To correct this situation, G-d did more than destroy man. He destroyed the very bonds which coupled heaven and earth so tightly. And this could only be achieved by destroying the entire earth — that spiritually-charged place which so closely reflected man’s spiritual state. And so, G-d washed away all. The Midrash tells us that the Flood washed away the top three handsbreadths of the world’s topsoil (Bereishis Rabbah 31:7). The very rich and verdant earth which — as reflection of the spiritual worlds — had become corrupted by man, had to be removed forever. The one that would remain would be far coarser and earthier, but it would not be so vulnerable to the rise and fall of fickle man.
And with this came a Divine pledge: G-d would never again destroy the earth on account of man. “All the days of the earth — planting and harvest, cold and heat, summer and winter, day and night — they shall not cease” (8:22). Why? “For the inclination of man is evil from his youth” (v. 21). Precisely because man’s propensity is so thoroughly towards evil, G-d saw fit to sever the world from man’s influence — so that the world would no longer be utterly dependent on man’s rises and falls. G-d recognized that man would not always reach the lofty pinnacle G-d intended for him, and He would not allow His world to suffer irreparably on account of this. The world would no longer be the spiritually-attuned place it had once been. It would be more earthy, stubborn — and physical — and yet it would have the stability and permanence it needed to survive.

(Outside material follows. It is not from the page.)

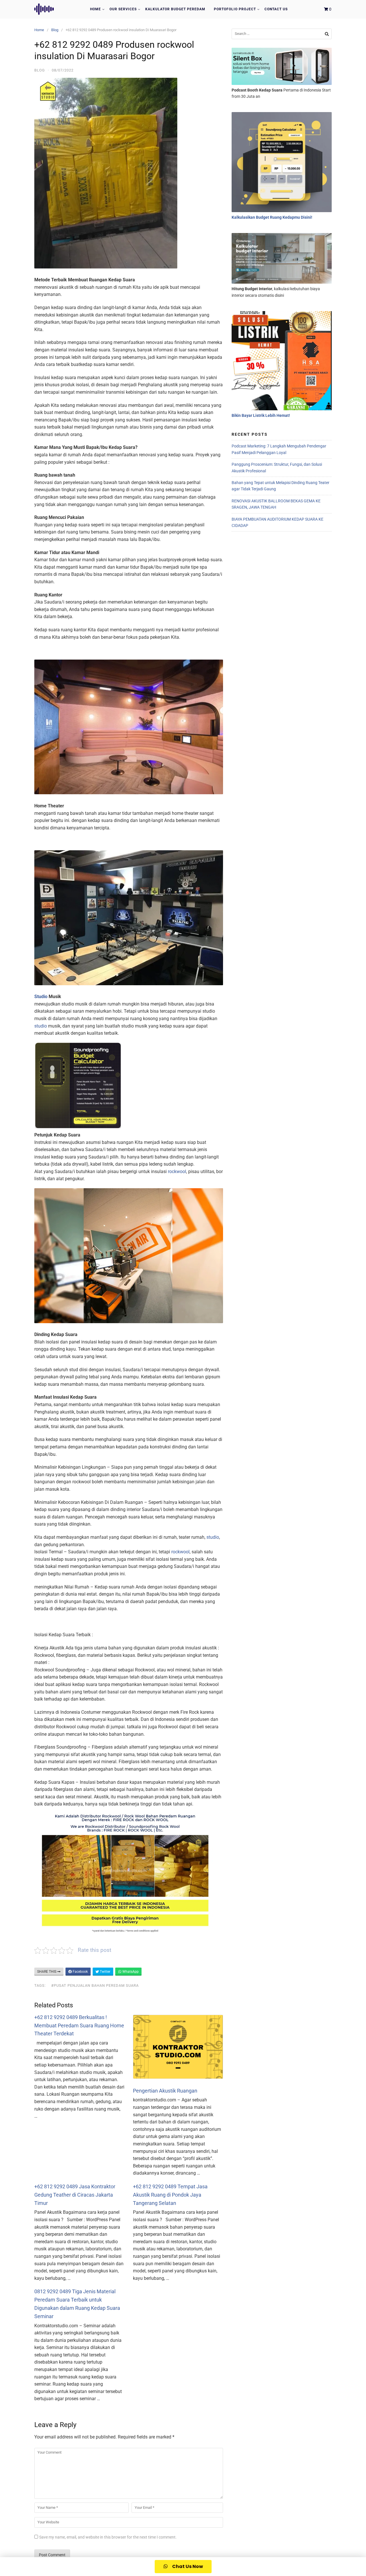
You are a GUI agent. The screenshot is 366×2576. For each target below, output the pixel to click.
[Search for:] (282, 34)
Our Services (123, 9)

So the world after the Flood had a new beginning. The world lost much of its lushness and vitality — as reflected in the many inches of topsoil the Sages state were lost. It would no longer have the same physical potential — and would never be quite the same reflection of G-d it had once been — although to be sure the discerning observer can still see Earth’s beauty as a reflection of its Maker. But man was not able to handle this awesome task — of serving as caretaker for the entire physical reality of the universe. The physical world was here to stay — a message attested to by the dazzling yet delicate beauty of the rainbow, and man would — till the time of the Messiah — walk in a smaller, more humbled mission before G-d.